* DATA RECORDS
>>>>

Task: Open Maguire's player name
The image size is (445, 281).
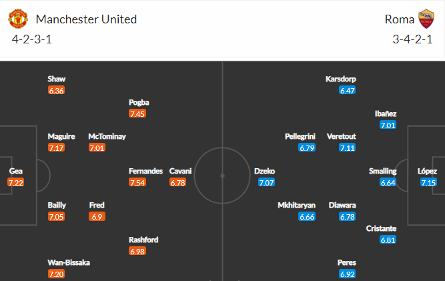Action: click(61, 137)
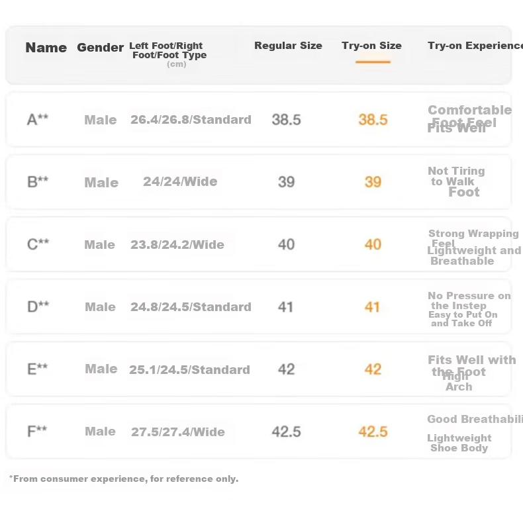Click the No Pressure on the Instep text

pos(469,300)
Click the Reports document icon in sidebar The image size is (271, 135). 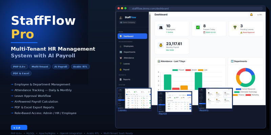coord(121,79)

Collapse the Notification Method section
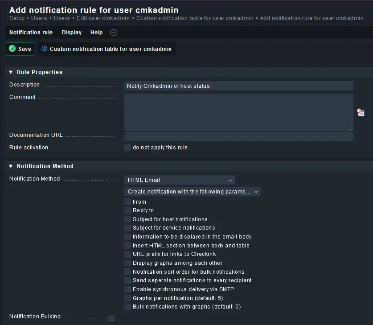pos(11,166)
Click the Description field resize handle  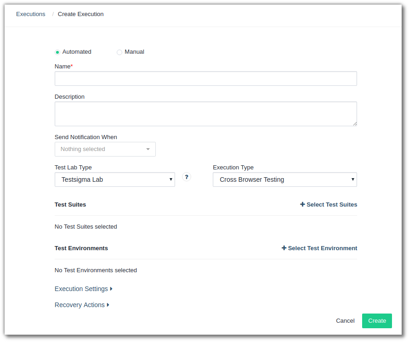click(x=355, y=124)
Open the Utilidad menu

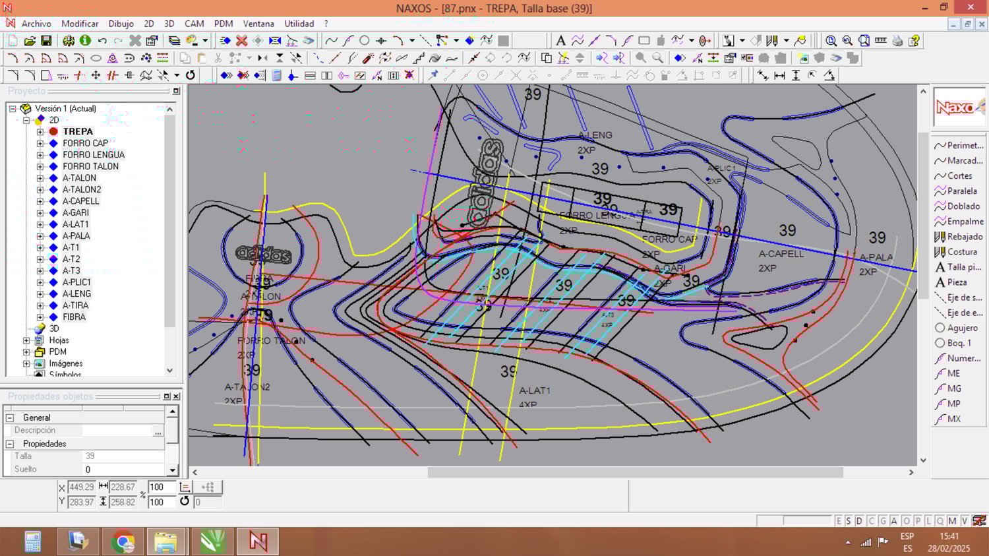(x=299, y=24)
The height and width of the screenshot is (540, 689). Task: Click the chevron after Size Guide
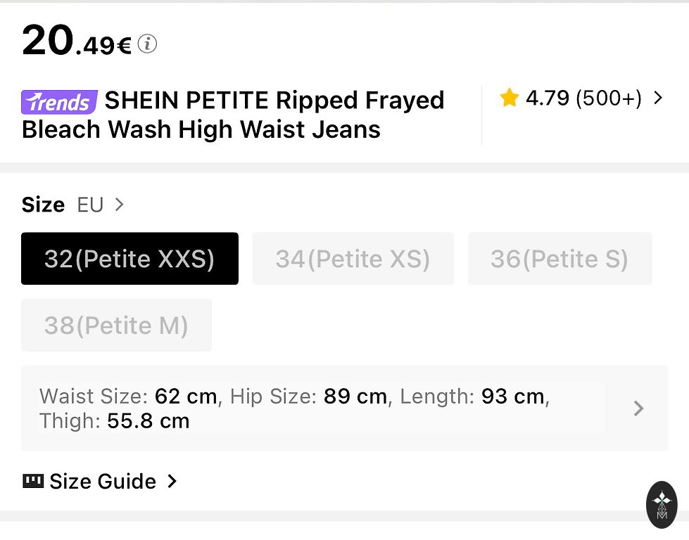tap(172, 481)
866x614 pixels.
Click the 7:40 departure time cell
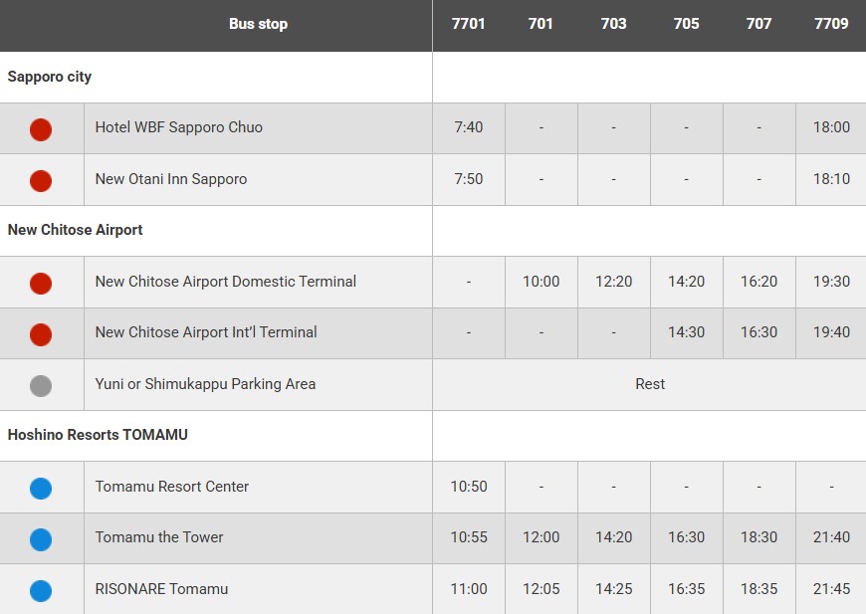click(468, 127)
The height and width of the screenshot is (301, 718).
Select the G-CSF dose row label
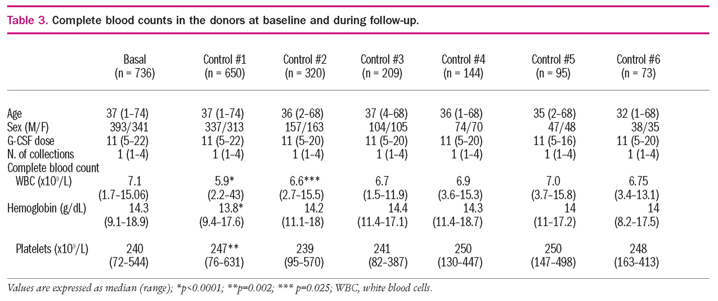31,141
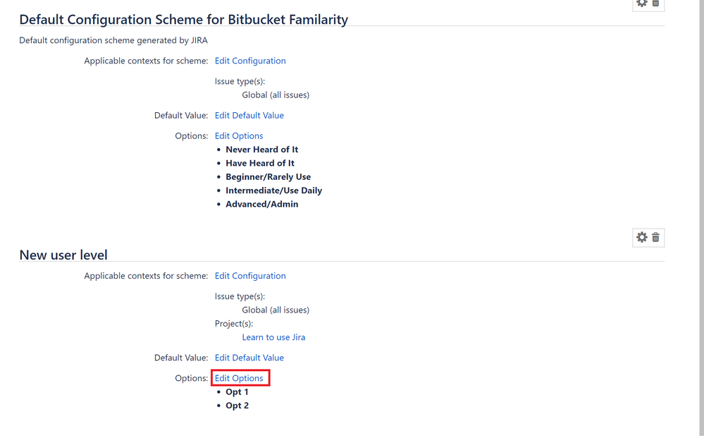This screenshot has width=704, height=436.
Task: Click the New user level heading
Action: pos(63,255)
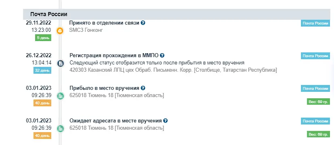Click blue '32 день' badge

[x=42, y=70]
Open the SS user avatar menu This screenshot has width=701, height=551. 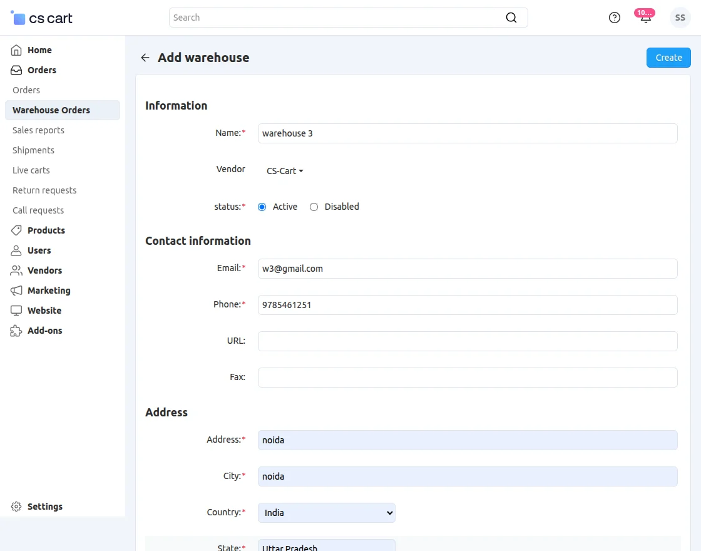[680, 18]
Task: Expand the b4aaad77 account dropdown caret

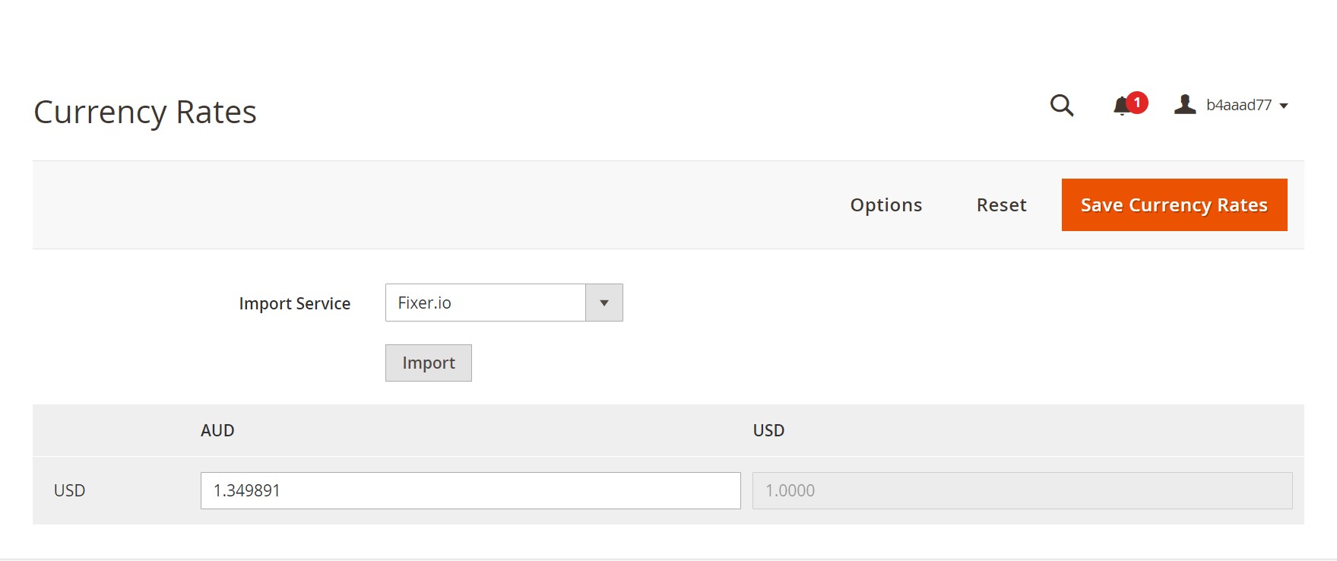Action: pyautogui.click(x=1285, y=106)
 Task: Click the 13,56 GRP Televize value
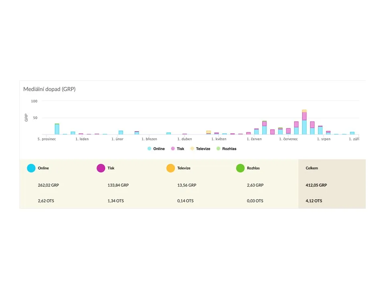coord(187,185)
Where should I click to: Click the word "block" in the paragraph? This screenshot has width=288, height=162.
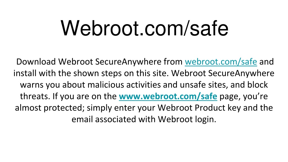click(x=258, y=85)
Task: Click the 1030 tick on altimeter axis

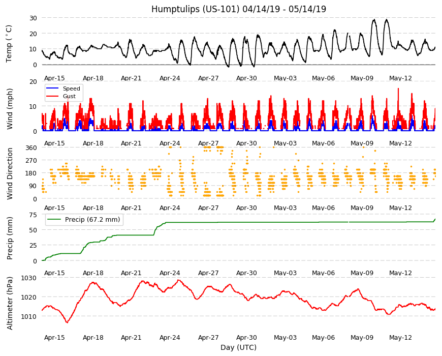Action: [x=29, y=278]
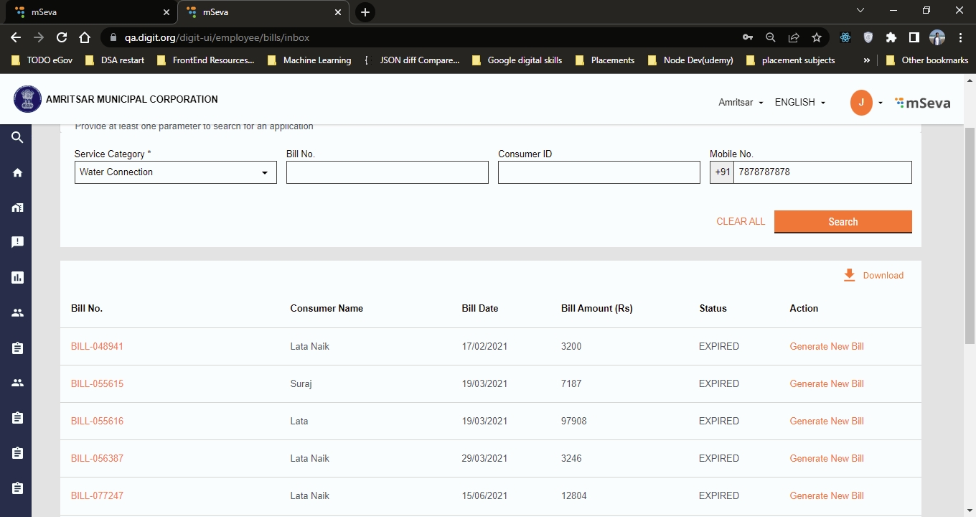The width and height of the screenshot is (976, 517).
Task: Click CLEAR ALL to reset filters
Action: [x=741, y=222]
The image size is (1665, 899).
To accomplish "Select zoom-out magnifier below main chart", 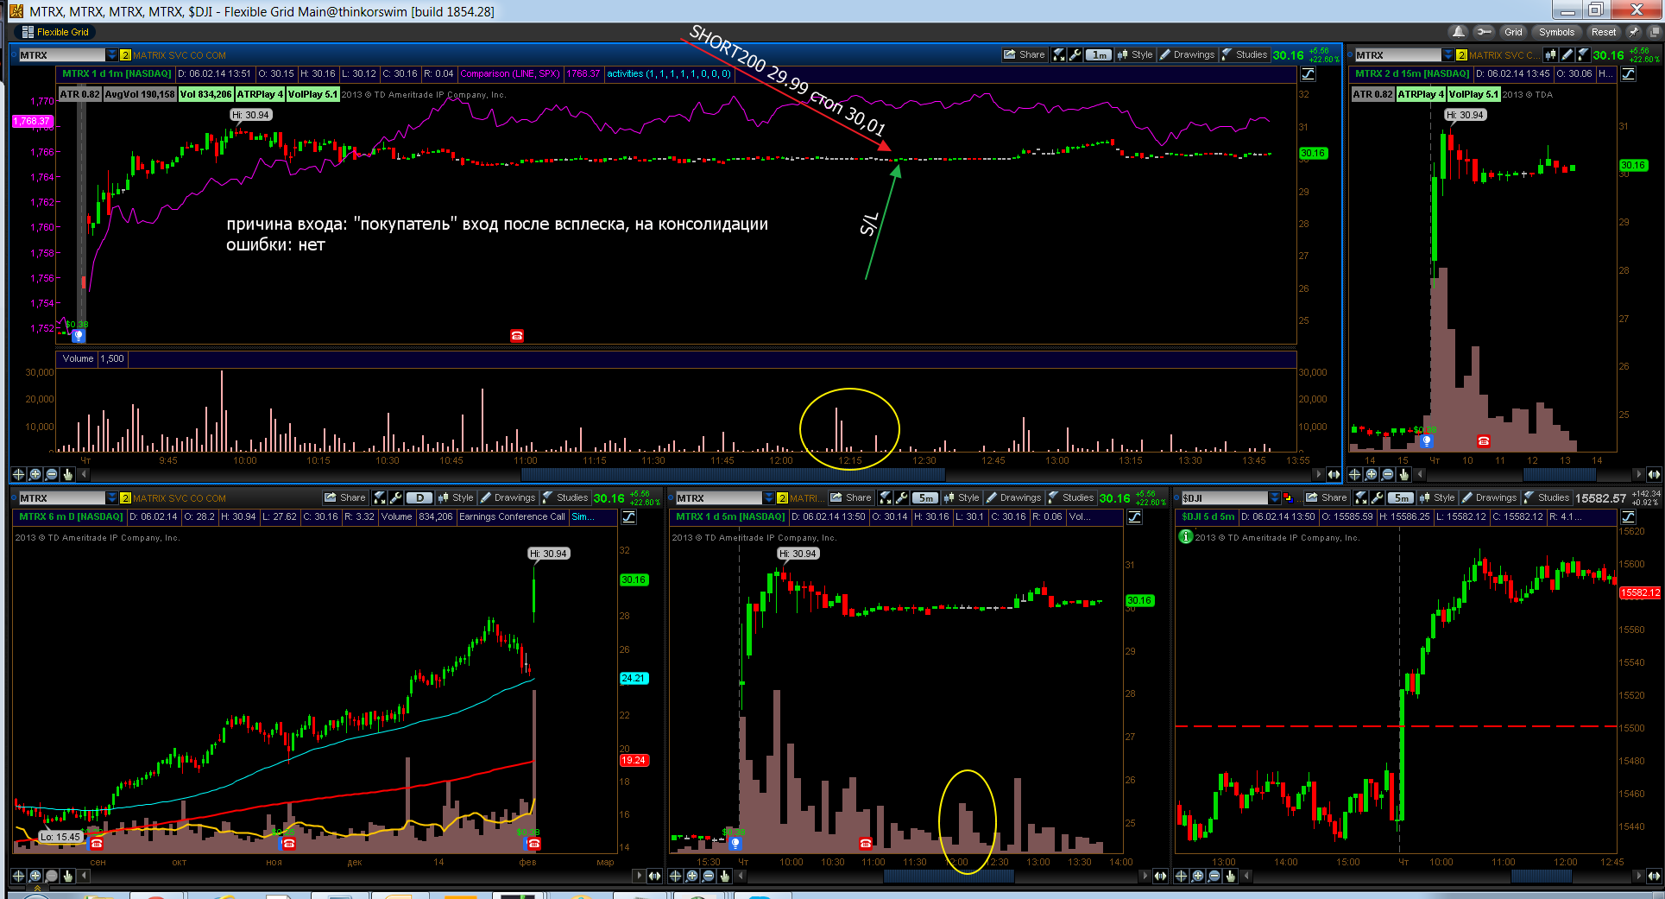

<<<<

* EXERCISE
Pictures stay out of this copy. Retype exactly the lines from the one with "Where should I" through the last line of the data, both ends included, and nothing more.

* ANSWER SPACE
Where should I click to: Click the word "block" in the paragraph? This screenshot has width=288, height=162.
click(x=258, y=85)
Task: Click the 1030 tick on altimeter axis

Action: [x=29, y=278]
The width and height of the screenshot is (976, 517).
Task: Click CLEAR ALL to reset filters
Action: [x=741, y=222]
The image size is (1665, 899).
To accomplish "Select zoom-out magnifier below main chart", 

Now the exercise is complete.